If the body is well-embalmed, dressing will be easier because when you roll the body toward you with one hand on a shoulder and the other on a hip, the body will roll as one straight unit. Sometimes, if a person’s feet are small enough, you can hold both of them in one hand and lift upwards, and the entire body will follow, with the back of the head remaining on the table but the legs, hips, back and arms rising.

In contrast, dressing an unembalmed body means that when you pick up a foot, the ankle and knee will probably bend and the leg will flop to the side. If you roll the body, the neck is not fixed in place, so the head flops over and possibly purges on you.

Some useful tips: for bras, fasten them first and then put them over the head like a tank top. With belts, they can either be looped through the pants first, or cut in back and then positioned at the waist once the deceased is in the casket. I like to put on socks before pants, because this way the person’s foot-skin doesn’t flake off when you’re putting the pants on. Earrings and necklaces often need to be pinned or glued in place in order to be visible.
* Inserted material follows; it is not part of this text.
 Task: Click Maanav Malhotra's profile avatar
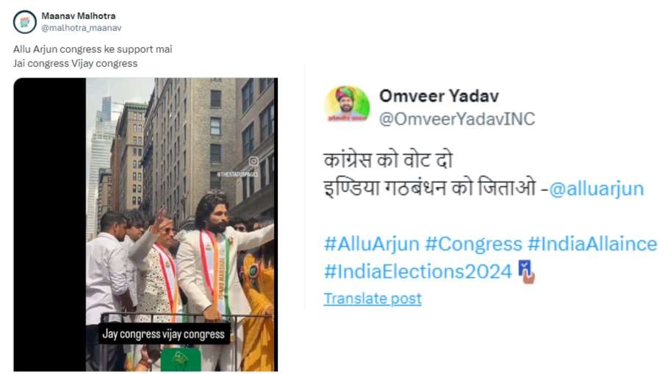[x=24, y=21]
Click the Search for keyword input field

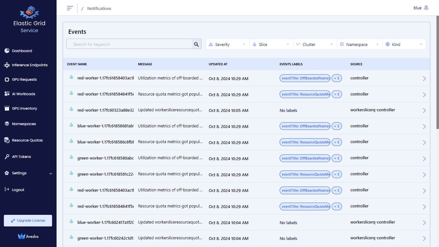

I instruct all families to bring clothing that is slightly larger than usual, to accommodate the distended abdominal region which sometimes occurs after an autopsy, and I also ask for long sleeves. Even if the body is in great condition, embalming fluid often lends a mottled appearance to the skin in light-skinned people, so short sleeves are rarely a good look in the casket. Rather than putting makeup all over a person’s arms, I prefer to just dress them in long sleeves. I also suggest no sheer materials, since sutures may show through. Unfortunately, many families forget these instructions and bring tank tops or gauzy sundresses, so I like to keep a few scarves handy that can be arranged and draped. I have a few scarves that were worn by deceased people before I got a chance to wear them.

I had one case recently who was a full facial reconstruction and cranial repair, after a car wreck. His head – any part that was to be viewed – was made entirely of cotton, wax and paint. His head could not be moved at all, or it would have caved in, and he was to be left overnight at his family’s home. These types of cases in particular must be moved and manipulated only as necessary. This man was to be dressed in an Armani leather jacket, and I informed his family it would have to be cut. Some families want pieces of clothing returned to them after the service, so I had to let them know if they wanted him dressed in this jacket, they would not be able to have it back in one piece. (They instructed me to cut it as necessary and bury it with him.)

Priding yourself on dressing a body without cutting clothing is similar to taking pride in embalming a body using only one injection point. What matters most is the appearance and preservation of the body, and if you have to make six incisions and split the jacket and cut the waistband to create the best appearance, please do so.